Das frühe Aufstehen sei ihm nie schwergefallen. Schon als Kind wollte er Bäcker werden, um irgendwann in die Fußstapfen seines Vaters und Großvaters treten zu können. "Ein Schreibtischjob kam für mich nie in Frage." Als 14-Jähriger fuhr er mit seinem Opa im Verkaufswagen durch die Dörfer und besserte damit sein Taschengeld auf. "Mir hat das Spaß gemacht, weil ich den Kundenkontakt sehr mochte", sagt Stephan Gosse. Er erinnert sich gerne an seine Kindheit, in der es oft auch hektisch zuging. Die Familie wohnte über der Backstube. "Manchmal frühstückten wir schnell im Stehen oder auch gemeinsam mit den Mitarbeitern." Der Kunde ging immer vor, aber das habe weder ihm noch seinen beiden Geschwistern etwas ausgemacht.

1982 begann er in einer Bäckerei in Wermelskirchen seine Lehre. Im Anschluss sammelte er als Volontär in einer Konditorei in Lützenkirchen Erfahrungen. Der plötzliche Tod seines Vaters und des damaligen Betriebsleiters zwang Stephan Gosse zur frühzeitigen Übernahme des Familienunternehmens. Mit einer Ausnahmegenehmigung absolvierte er direkt im Anschluss an seine Lehre die Meisterschule in Köln. "Heute kann jeder Geselle sofort die Meisterschule besuchen, aber damals war das schwierig, man musste eigentlich drei Gesellenjahre vorweisen." 1988 schloss er im Alter von 22 Jahren erfolgreich und als einer der jüngsten Meister seines Fachs die Prüfung ab.
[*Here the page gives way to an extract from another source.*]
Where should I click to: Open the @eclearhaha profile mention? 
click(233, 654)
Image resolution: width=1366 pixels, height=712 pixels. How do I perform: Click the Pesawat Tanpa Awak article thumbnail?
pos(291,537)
Mehr als acht Lehrlinge hat Stephan Gosse bereits ausgebildet. Wer in seinem Betrieb lernt, ist am Ende seiner dreijährigen Ausbildung ein Allrounder im Bäckerhandwerk. "Wir sind ein kleiner Betrieb, da werden die Lehrlinge in alle Arbeiten mit eingebunden." Die Berechnung und Verarbeitung der Teige, das Dekorieren und Glasieren sowie die Herstellung von Kuchen und Torten zählen zu den Aufgaben eines Bäckers. Die Vielseitigkeit sei das Besondere in diesem Beruf.

Sandra Jablonsky absolviert ihr zweites Ausbildungsjahr in der Bäckerei Gosse und strahlt über das ganze Gesicht, während ihre Hände einen Teig kneten. "Es gibt hier nichts, was ich nicht gerne mache", schwärmt die 19-Jährige, die durch ihre private Backleidenschaft auf die Idee kam, eine Bäckerlehre zu beginnen. "Danach möchte ich noch eine Konditorlehre machen und später vielleicht meinen Meister." Zweimal in der Woche fährt sie nach Bergisch Gladbach in die Berufsschule. Dort stehen unter anderem Wirtschafts- und Betriebslehre, Lebensmittelkunde und Chemie auf dem Stundenplan. Wer den Beruf ergreifen möchte, sollte auf jeden Fall auch eine Affinität zur Mathematik haben. "Beim Wiegen, Messen und dem Berechnen von Mischverhältnissen ist die Rechenfertigkeit wichtig", erklärt Stephan Gosse.

Als ehemaliger Prüfungsvorsitzender der Bäckerinnung Bergisches Land kennt er die Anforderungen, die an die Lehrlinge gestellt werden sehr genau. Vor allem sei aber die Liebe zu dem Beruf wichtig. "Ich würde es sofort wieder machen", versichert er und bereitet mit flinken Händen den nächsten Apfelkuchenteig zu.